The older man turned to the voice. Gil was a couple of yards back, nearer to the tunnel. Eduardo followed the direction of his gaze as he slowly back-stepped.
“It’s a triangle.”
“Yes, and mechanized to fall like that. The Moche were far smarter than we think.”
“They could smelt gold, they were whizzes, except the ritual blood th
ing,” Gil said, sounding so young to Eduardo just then.
“There’s no triangle in anything we have seen.” Eduardo slid his fingers over the edges. “The symbol has several meanings in different cultures. The Egyptian pyramids, holy trinity of Christianity, the pagan Celts, the symbol for fire.” Eduardo glanced at Gil. “We need a rubbing of this shape now. Quickly.”
After a few moments, Eduardo sat back and said, “It’s a warning. Passage into here is certain death.” He pointed to the icons showing the dead littered on the ground. “But no bloodletting, no cups catching it.” He admitted he was more confused and shone a light into the second smaller chamber where they’d found the urn. The slabs of stone once housing the urn had tumbled, revealing a small low tunnel behind the stone box. He felt air pushing through the chamber, and Eduardo moved to investigate it when dirt sprinkled on them.
The two men exchanged a glance. “Let’s wait till the crew can shore this up again. I’d feel better,” Gil said. Eduardo agreed and they walked up the low-ceilinged tunnel back to the surface. “Professor, did you notice the color in the etching?”

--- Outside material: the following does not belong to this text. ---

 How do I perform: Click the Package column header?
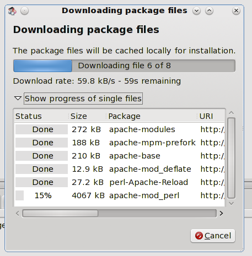[x=152, y=116]
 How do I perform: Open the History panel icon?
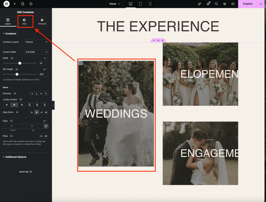31,4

“Yes, I did.” Eduardo paused, and said softly, “Keep it to yourself, please. I have seen men die for a discovery like this.” Gold.
When Gil nodded, they continued up the narrow passage. All around them was black granite. Not surprising in the area, but that it was polished to a glossy sheen after thousands of years said the Moche were more progressive. Yet the purpose of the urn chamber still eluded him. Why lock it away and set traps to guard it? And the hole behind it? He must return.
The long narrow slabs had fallen inward, revealing the outside edge once buried under tons of earth. The three lengths of black stone now faced each other in a perfect triangle locked in place, its inner band etched in gold. It wasn’t the precious metal that fascinated him, or that the gold lining the carving was still as vivid as the day they created it.